I do try to be disciplined about the code I rely on, but since I have no incentive to sneak through volumes of unreliable code before moving on to the next feature, it's easy to do. When I'm not diligent, the pain comes quickly, and I once again learn to be diligent. At the end of the day I end up looking at a dashboard I had an agent throw together and I decide if the argument I intend to make based on that dashboard is convincing.

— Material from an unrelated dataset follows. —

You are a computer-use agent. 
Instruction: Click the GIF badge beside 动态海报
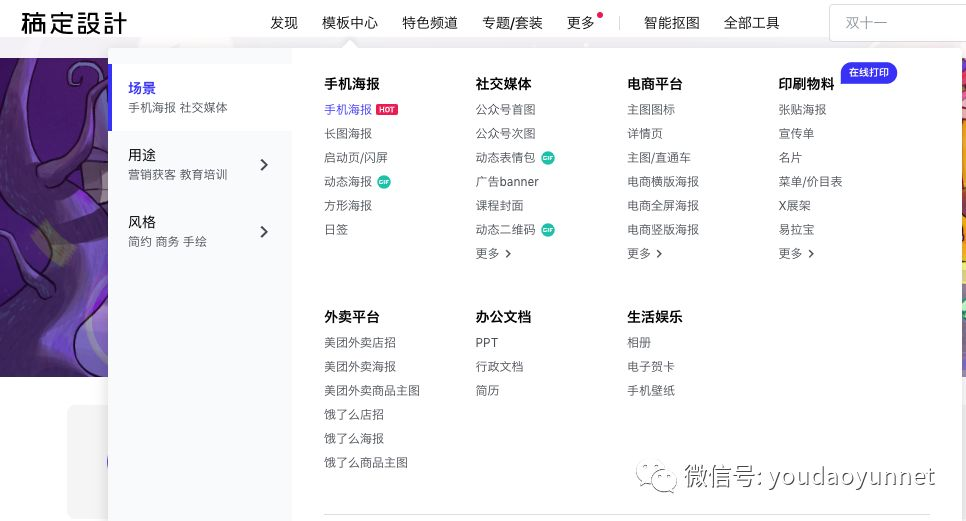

Also, agent sycophancy isn't really a problem because the agents are only asked to collect and represent the data. They don't know what I'm hoping to see, so it's very uncommon that they end up generating something deceptive. Their incentives are also aligned.
I think we can structure much of our work this way (I just lucked into it) where there's no conflict of interest and therefore the need to be disciplined is not in opposition to anything else.
Put a bad driver in an F1 car and you won't make them a racer. You will just help them crash faster. Put a great driver in that same car, and they become unstoppable.
Technology was never equaliser. It just divides more and yes ultimately some developers will get paid a lot more because their skills will be in more demand while other developers will be forced to seek other opportunities.
In terms of the Tech Debt it is obviously allow to make it a lot. But this is controllable if analysing in depth what AI is doing.
I feel I become more like a Product than Software Engineer when reviewing AI code constantly satisfying my needs.
And benefits provided by AI are too good. It allows to prototype near to anything in short terms which is superb. Like any tool in right hands can be a dealbreaker.
Ultimately, I believe the most important thing is how we effectively utilize AI. We can't and shouldn't entrust everything to AI in any field, not even after AGI is perfected. Sometimes it's important to mass-produce low-quality code, and other times it's important to create beautifully crafted code.
Exactly, a large portion of software development was rejecting code from a intellectually functional human being. AGI is not sufficient to achieve minimum quality code because intelligence was never sufficient
AI just lowered the cost of replication. Now you can replicate good or bad stuff but that doesn't automatically make AI the enabler of either.
Simplify? It’s like saying a factory made chair building… what?
It’s not simpler. It’s faster and cheaper and more consistent in quality. But way more complex.
Anecdotally I have not seen consistency in quality at all.
My chairs resemble each other. Have you tried ikea?
If you are talking about code which isn’t what I said, then we aren’t there yet.
It’s a bad analogy because the benefits of industrial machines were predictable processes done efficiently.
That came later than the beginning. Workhouses came before the loom. You can see this in the progression of quality of things like dinner plates over time.
Making clay pottery can be simple. But to make “fine china” with increasingly sophisticated ornamentation and strength became more complex over time. Now you can go to ikea and buy plates that would be considered expensive luxuries hundreds of years ago.
Yeah... nah. As others have said, your analogy does not hold up to scrutiny.
You’re not addressing any points I made.
Compilers made programming faster, cheaper, and more consistent in quality. They are the proper analogy of machine tools and automation in physical industries. Reusable code libraries also made programming faster, cheaper, and more consistent in quality. They are the proper analogy of prefabricated, modular components in physical industries.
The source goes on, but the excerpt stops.